We read with great interest the paper by Slater and Bhatia [1]. In patients such as the one described in which surgery could represent a potential physical conflict for airway management, airway preoperative evaluation should be rigorous and precise, so as to allow planning of first-line strategy and of a ‘plan B’ in case of failure. In this case, no such information was available for the reader except for an ‘unremarkable’ preanaesthetic evaluation and a generic ‘some limitations of mouth opening’. According to the Italian Difficult Airway Management Guidelines [2], and representing general commonsense, mouth opening limitation represents, even as an isolated finding, a prediction of potential major difficulty requiring very careful considerations and strategies.

In fact, a reduction in mouth opening, especially in the presence of limited mandibular protrusion, represents a critical step not only for intubation (no space for laryngoscope insertion and/or airway manoeuvres) [3] but also for ventilation with both face-mask [4] or laryngeal mask or other extraglottic devices. So, despite this ‘unremarkable’ isolated finding, the safest strategy would have been, in our opinion, awake fibreoptic intubation or, in the event of lack of patient cooperation, by fibreoptic intubation in a sedated but spontaneously breathing patient. This is especially so considering of the concomitant presence of facial deformity due to previous surgery and radiotherapy (before which, presumably, ventilation was uneventful).

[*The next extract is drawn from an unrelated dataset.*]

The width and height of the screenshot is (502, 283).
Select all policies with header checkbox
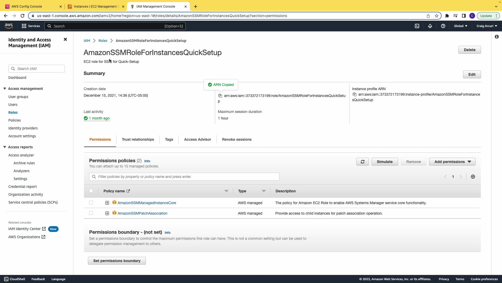pos(91,191)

Insertion of a laryngeal mask in cases of difficult ventilation is an appropriate choice although it may be inadvisable to remove it to perform laryngoscopy, place it again and then finally remove it before proceeding to an asleep fibreoptic intubation. These manoeuvres could have compromised further ventilation or fibreoptic intubation because of bleeding, secretions or minor pharyngo-laryngeal trauma. Italian guidelines prefer direct vision techniques to blind attempts, though recognizing the value of a bougie or, better, of hollow introducers [2]. Particularly, in this case, fibreoptic intubation via a laryngeal mask using the Aintree® catheter (Cook Critical Care, Bloomington, IN, USA), once the laryngeal mask was placed and ventilation was guaranteed [5], could have been the best option. Asleep fibreoptic intubation, we believe, could have led to dangerous desaturation, especially if performed in an apnoeic patient without dedicated devices such as a Berman-like cannula or endoscopy mask. We would finally consider protected extubation (such as over an airway exchange catheter under local anaesthesia) [2] as a strategy for similar cases.

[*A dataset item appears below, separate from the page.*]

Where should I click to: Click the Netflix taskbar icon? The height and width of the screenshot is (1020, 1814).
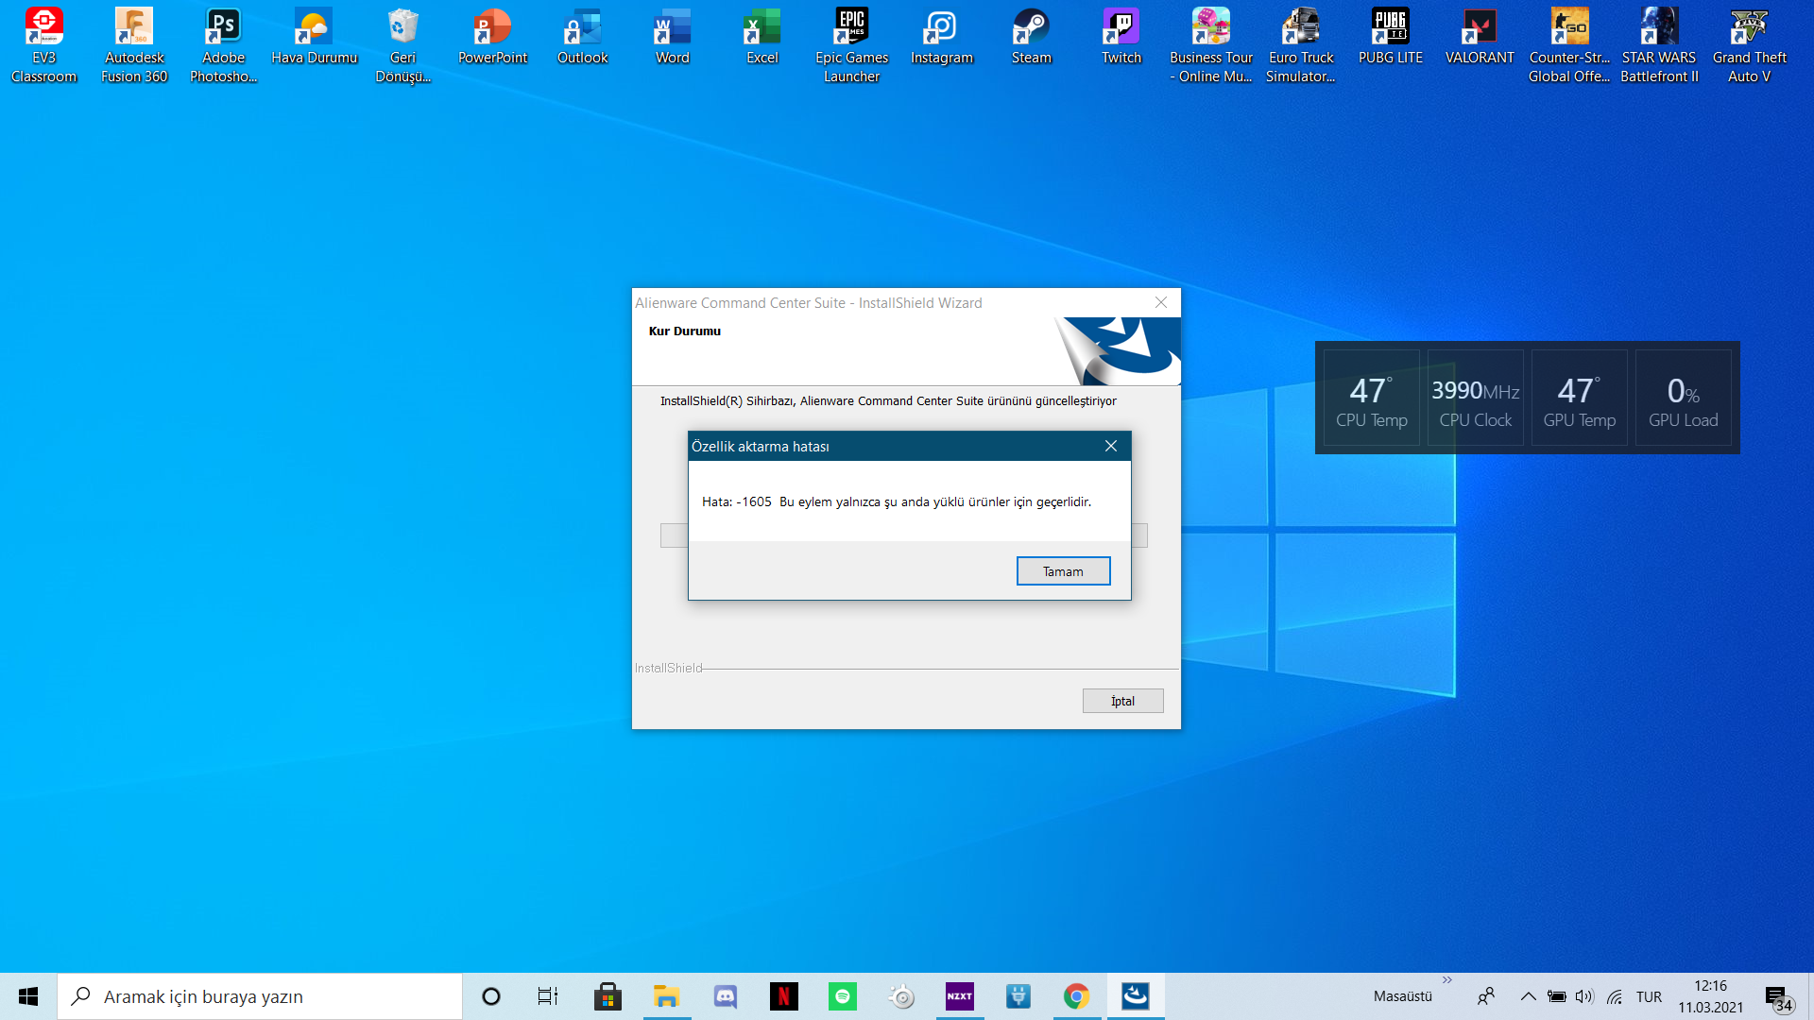(x=783, y=996)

Our message is hopefully clear - might intubation be difficult, guarantee oxygenation first. If either ventilation or intubation is predicted to be difficult, safety first. The fibreoptic awake intubation technique is the definitive choice, particularly in elective situations.

References

1. Slater R, Bhatia K. Cannot ventilate, difficult to intubate. Eur J Anaesthesiol 2007; 24: 377-378.
2. SIAARTI Difficult Airways Study Group. Task Force: Petrini F, Guarino A, Merli G, Sorbello M, Frova G. Recommendations for airway control and difficult airway management. Minerva Anestesiol 2005; 71: 617-656.
3. Rosenblatt WH. planning of airway management in critical care patients. Crit Care Med 2004; 32(Suppl. 4): S186-S192.
4. Langeron O, Masso E, Huraux C et al. Prediction of difficult mask ventilation. Anesthesiology 2000; 92(5): 1229-1236.
5. Blair EJ, Mihai R, Cook TM. intubation via the Classic and Proseal laryngeal mask airways: a manikin study using the Aintree Intubating Catheter. Anaesthesia 2007; 62(4): 385-387.